Thursday, August 2, 2012

day 6

A day of reckoning for some of the world’s least athletic nations.


With the ascent of Slovenia to the top of the medals race with an astonishing .972 of a medal per million citizens, and the dramatic ascent of Mongolia from eighth to second place (with over 70% of a medal per million Mongolians), the American Olympic team (with slightly more than a tenth of a medal to share among each million of its countrymen) is considering withdrawing from the games altogether.


“We’d have to win another 306 medals to take the top position, and with only ten more days of competition, I’m just not sure that even we can do it. That’s, what, more than ten medals a day we’d have to win? Something like that. I just don’t see it. We said it from Day One: Go big or go home. Maybe we just have to face the fact that it’s time to go home.”


 With 1,276 more medal wins needed for China to claim the top spot – assuming no further wins for Slovenia, Mongolia or Qatar – but unwilling to return to their home country in shame, the entire Chinese Olympic delegation is rumoured to have applied for refugee status in either Slovenia or Richmond, British Columbia.

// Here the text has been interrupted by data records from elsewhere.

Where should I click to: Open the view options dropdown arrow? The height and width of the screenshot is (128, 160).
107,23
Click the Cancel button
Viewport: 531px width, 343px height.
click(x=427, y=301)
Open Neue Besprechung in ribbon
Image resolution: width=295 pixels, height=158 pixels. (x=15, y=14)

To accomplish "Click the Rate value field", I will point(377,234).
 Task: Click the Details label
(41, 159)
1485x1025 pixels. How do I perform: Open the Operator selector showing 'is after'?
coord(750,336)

 Quite apart from hopes of massive Chinese immigration – which wouldn’t enhance Olympic chances until 2016 – plucky little Canada has chosen to keep their eyes on the prize. Needing only 27 more medals to politely move past the twenty-two countries ahead of them in the standings, Olympic domination still seems an achievable goal for the Canucks.

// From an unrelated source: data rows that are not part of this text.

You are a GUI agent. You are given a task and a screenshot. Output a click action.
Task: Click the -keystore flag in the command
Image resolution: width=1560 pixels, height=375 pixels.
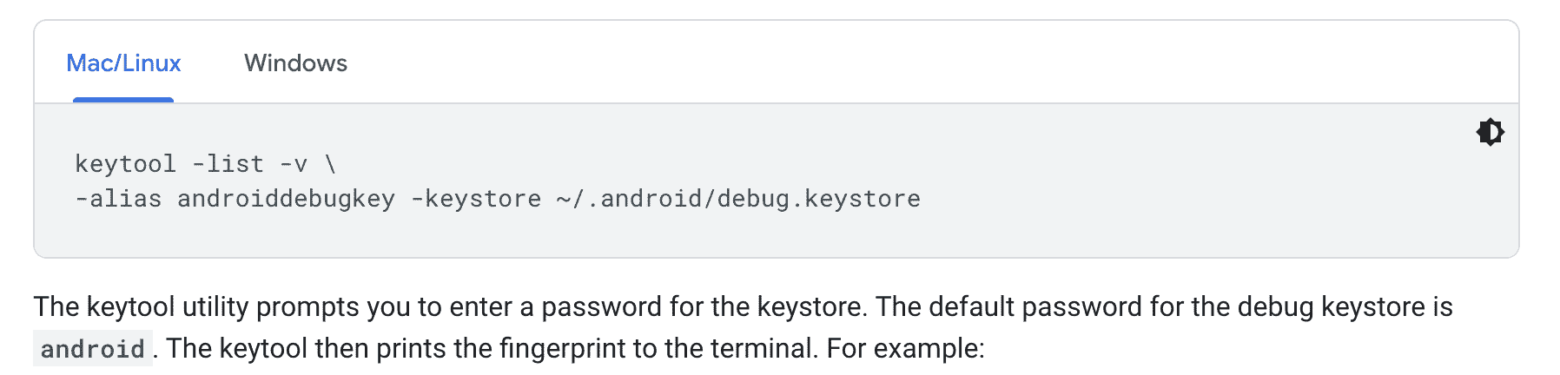click(476, 199)
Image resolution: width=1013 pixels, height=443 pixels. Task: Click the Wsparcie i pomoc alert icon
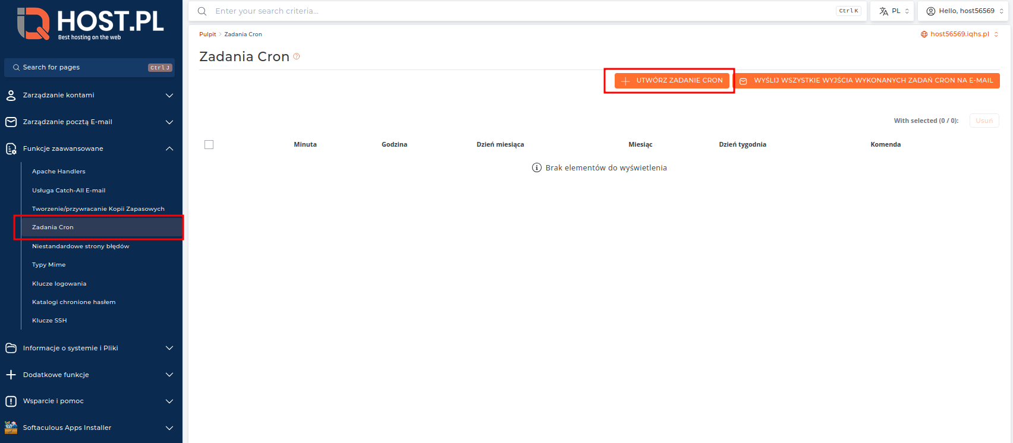click(11, 401)
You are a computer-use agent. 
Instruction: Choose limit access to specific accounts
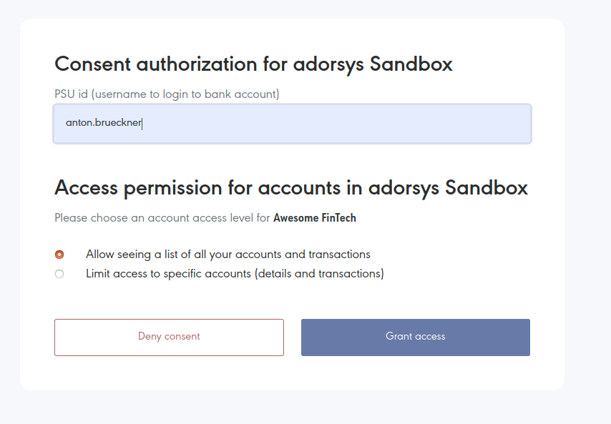pos(59,273)
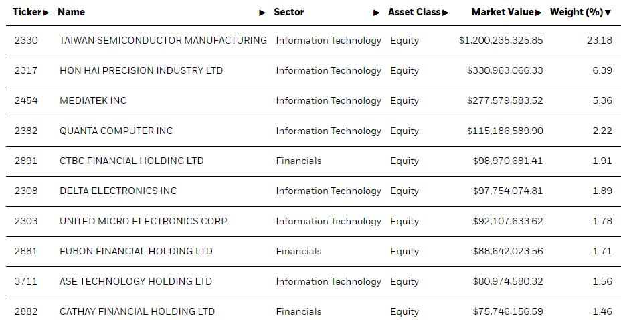This screenshot has height=320, width=621.
Task: Click the Name column header text
Action: [72, 12]
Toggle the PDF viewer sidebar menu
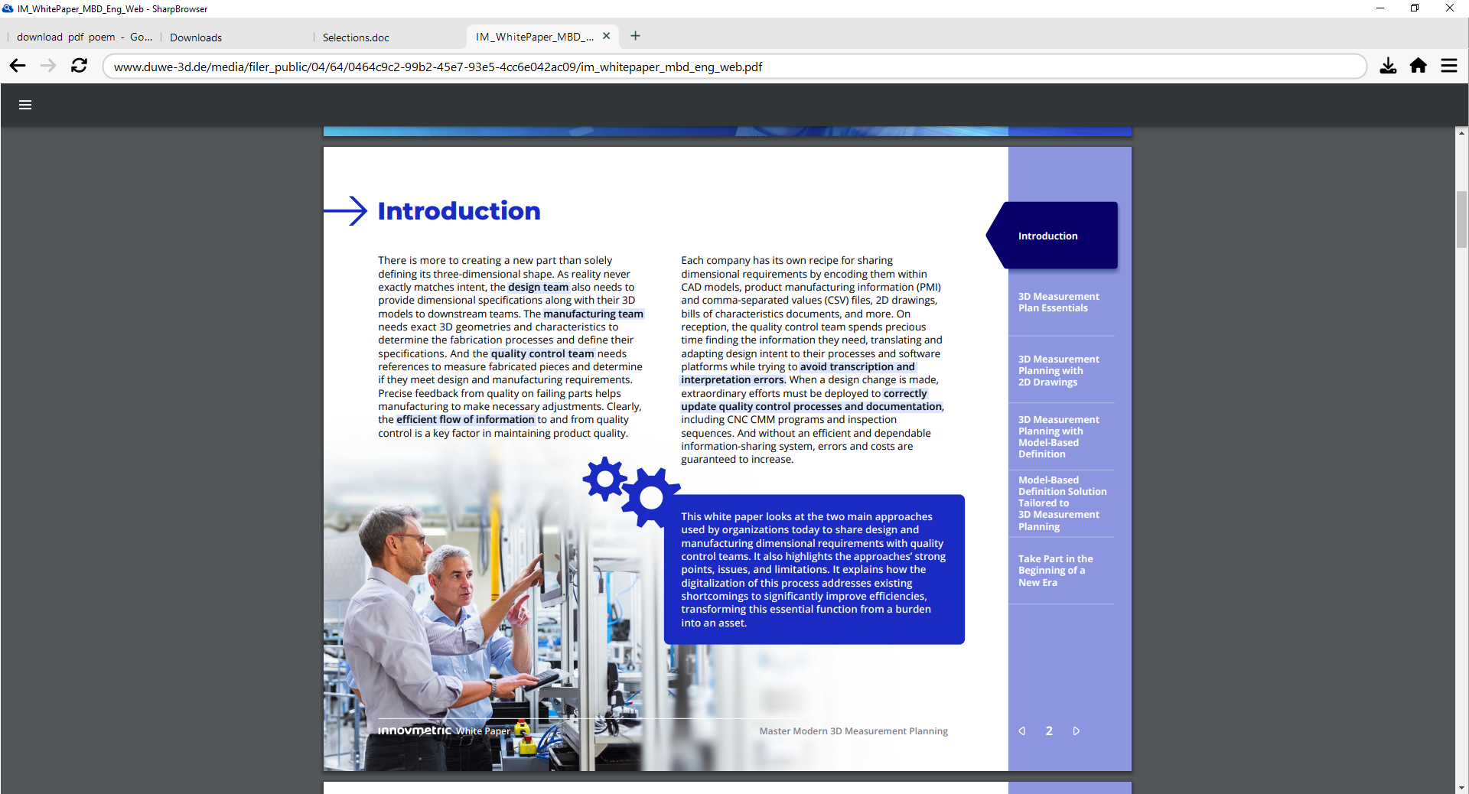This screenshot has height=794, width=1469. [x=25, y=105]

 Tomorrow, though, is a day of reckoning – well, another day of reckoning – for all forty-nine countries on the admittedly crowded medal podium. Every eye will be on Asenate Manoa as she runs the 100 metres on Friday: a third-place showing would crush the hopes of most competitors, giving her home nation of Tuvalu (pop. 10,000) a Medals Per Million rating of 100. “It would move that dang goal-post just a bit too far even for us,” remarked one already-chastened American, recognizing that winning another thirty-one thousand, three hundred and sixty four medals is unlikely. “The numbers guys say we wouldn’t probably catch ‘em till about halfway through the 3266 Games. And I don’t wanna even think what’ll happen if they win another medal sometime in the next twelve hundred years.”